Cloning your drive with the dd command (step-by-step guide)

Looking for a simple way to clone your drive? Once again your Ubuntu Live CD has the tools you need to backup your hard drive safely and for free. It takes some time, but it works just as well as Norton Ghost, but it lets you use applications from the Live CD in the meantime.

In this tutorial, I used a Ubuntu 9.04 Live CD as it already has all the tools required and supports my wireless card out of the box, but as long as you can have Gparted, you will be fine.

Some things you should know:

  • This command is safe when used safely, but make sure you understand it well before you do anything stupid.
  • Running a file system check (fsck) is highly recommended.
  • You might want to try this overnight, as it takes a lot of time and cannot be paused.*
  • dd will make a byte by byte copy of your input location to your output location. Unless you output it to a file (like an ISO image), you will have to dedicate your entire output drive to the backup, as it will overwrite any file system previously there.
  • Even if you already have a linux partition, use a Live CD it will result in errors in your backup. Altering files while they are being copied will create various problems.
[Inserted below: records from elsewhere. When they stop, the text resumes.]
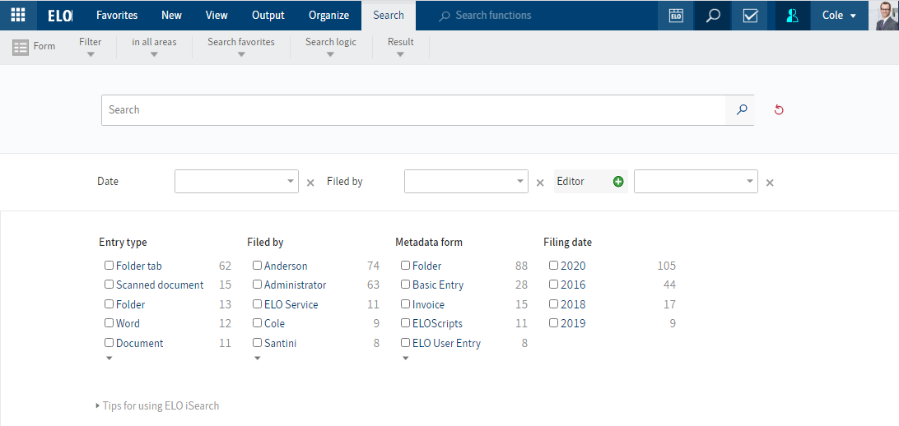Check the Scanned document entry type
Image resolution: width=899 pixels, height=426 pixels.
click(x=109, y=285)
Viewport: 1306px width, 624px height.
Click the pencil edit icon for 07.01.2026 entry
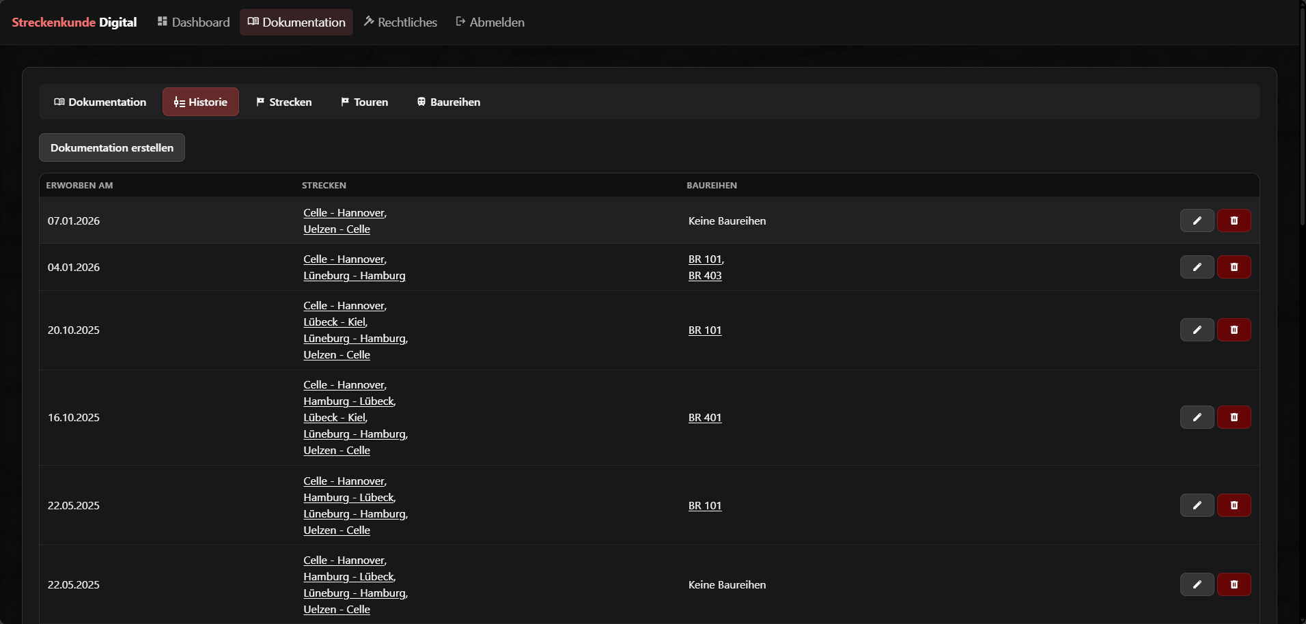(x=1197, y=221)
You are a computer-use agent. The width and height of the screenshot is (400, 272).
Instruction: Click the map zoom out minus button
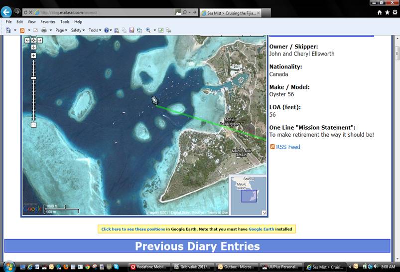pyautogui.click(x=34, y=125)
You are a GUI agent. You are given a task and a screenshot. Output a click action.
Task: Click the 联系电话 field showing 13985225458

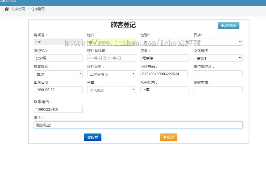[58, 109]
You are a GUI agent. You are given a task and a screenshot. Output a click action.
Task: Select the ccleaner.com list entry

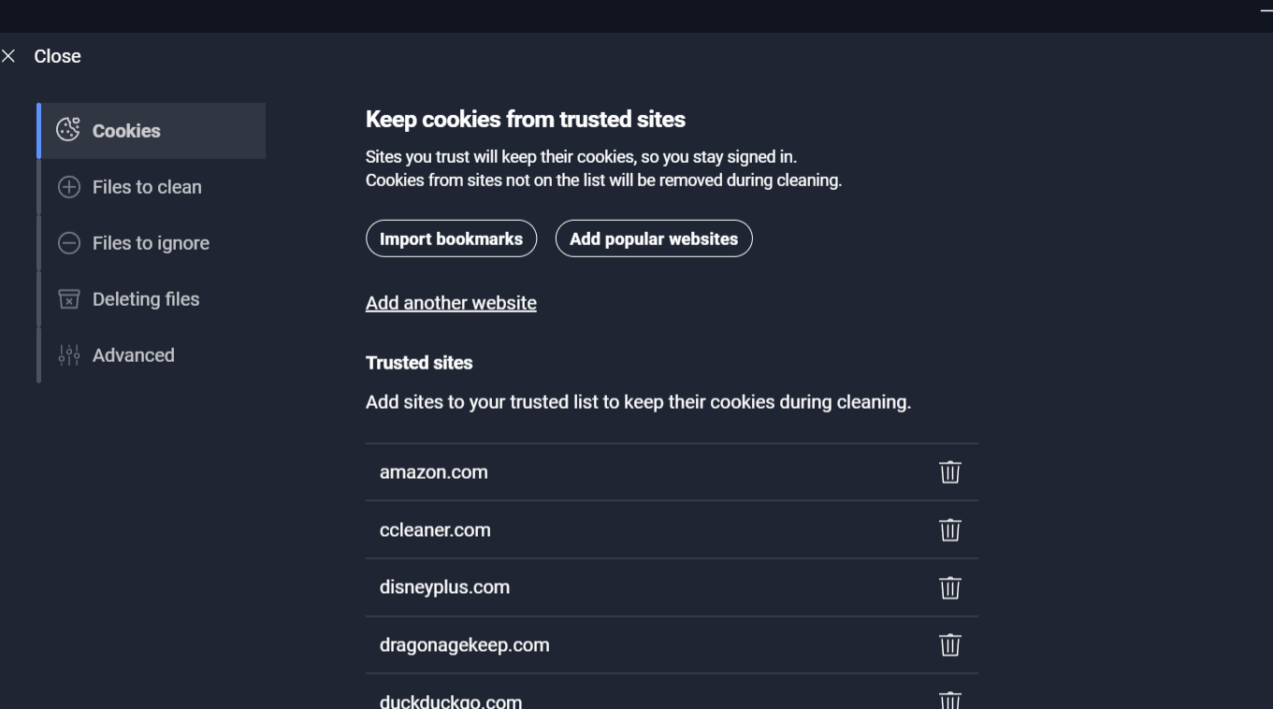pos(672,529)
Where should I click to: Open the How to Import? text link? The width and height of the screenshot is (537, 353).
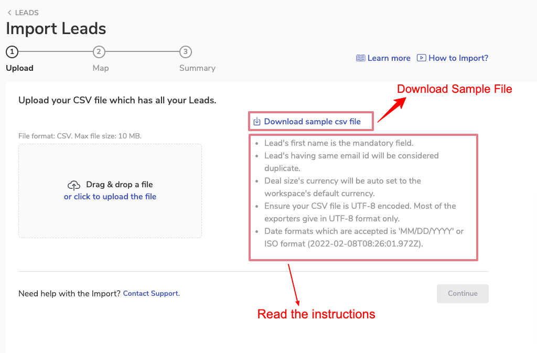(458, 58)
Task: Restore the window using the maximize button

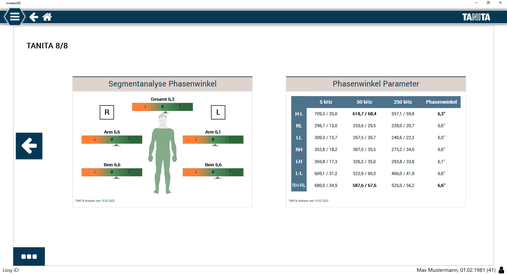Action: click(x=488, y=3)
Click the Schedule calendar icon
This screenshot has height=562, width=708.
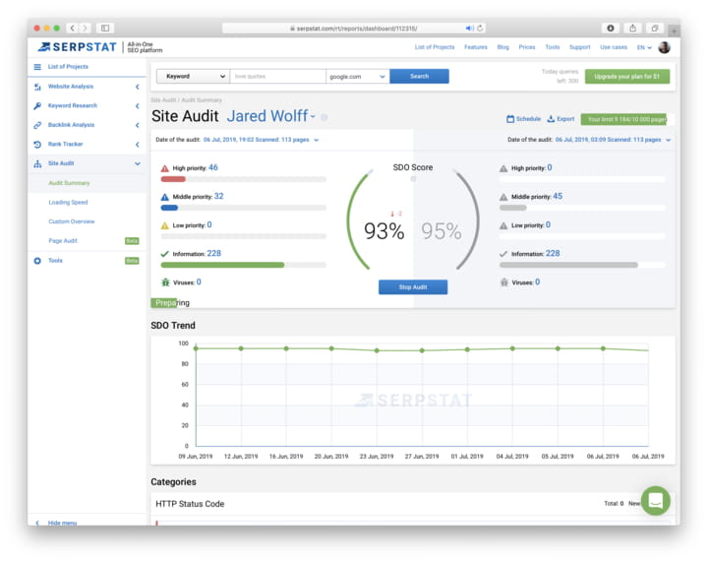(510, 119)
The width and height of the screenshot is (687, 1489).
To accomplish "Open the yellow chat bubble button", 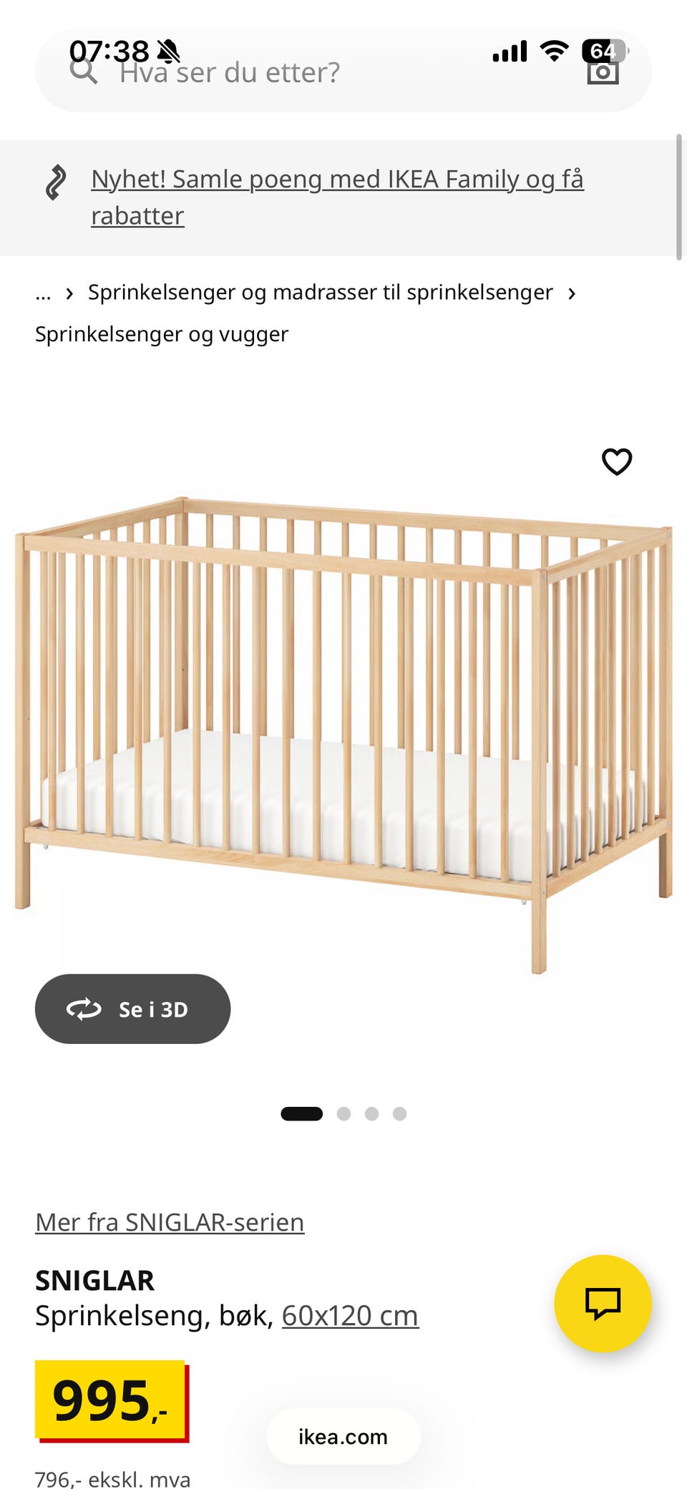I will tap(603, 1303).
1. Plug your external drive.

2. Boot on your Live CD and open GParted (System>Administration>Partition Editor).


3. Select your external hard drive from the drop-down menu in top right corner.


4. Once you are absolutely certain you've selected the right disk, erase every partition on your external hard drive. If you don't want to dedicate a hard drive to a file, you can also output the command to a file (just like an iso image). In this case, this step is not necessary.

5. Find the name of your source and destination. This can be found, once again, using GParted. In the top right menu, find the drives you copy from and to. Make sure you don't confuse the input source and output source or you are going to be in hot water!


The command

The dd command is a really simple and efficient command. Here's how it works:

dd if=[input location] of=[output location] conv=sync,noerror

conv=sync,noerror will prevent problems from read errors. You don't need it, but it sucks to see your backup halt 12 hours in because of a small error on your disk.

The input and output locations can be files, folders, partitions, media, anything. You can, for example, make an ISO image of a CD by setting the input as /dev/cdrom and the output as cdcopy.iso.

6. In our case, we will set the input to the drive to backup and the output to our external drive. Open a terminal and type your command using the locations from #5:

dd if=/dev/sda of=/dev/sdb conv=sync,noerror

(make sure you have the right locations!!!)

7. To restore your backup, simply invert if and of.

*It took me 12 hours to copy a 250GB, 7200rpm laptop drive to a 5400rpm external drive. This is because the dd command copies the hard disk byte by byte.

  1. Scot said (29 May. 2010):

    Thanks Nic – gave it a go and it works fine – I was creating a clone of my bootable USB memory stick – this has saved me a lot of hassle and given me some peace of mind – much appreciated


  2. jake said (14 Jul. 2011):

    I am an advanced dos and windows user, but a complete newbie with linux. I use EasyPeasy Linux (the only version EVER to run with no major issues just after installation). Just because it goes so well I thought I could switch to linux permanently (I do NOT love windows). One problem though… Disk image. System is as safe as it’s backup… The “dd” command sounds obvious and easy enough. Well, would be if my system wasn’t telling me that access to my sda1 is denied. Im working from prompt lokking like this: ubuntu@ubuntu:~$. I guess I should be at root for dd to work, but how to get there?

  3. admin said (14 Jul. 2011):

    Hello Jake

    Have you tried running the command as root (sudo…)?

    You might also want to try rsync, since it’s much faster if you need to copy files and not individual bits. That’s what I use for my backups (both local and remote) nowadays.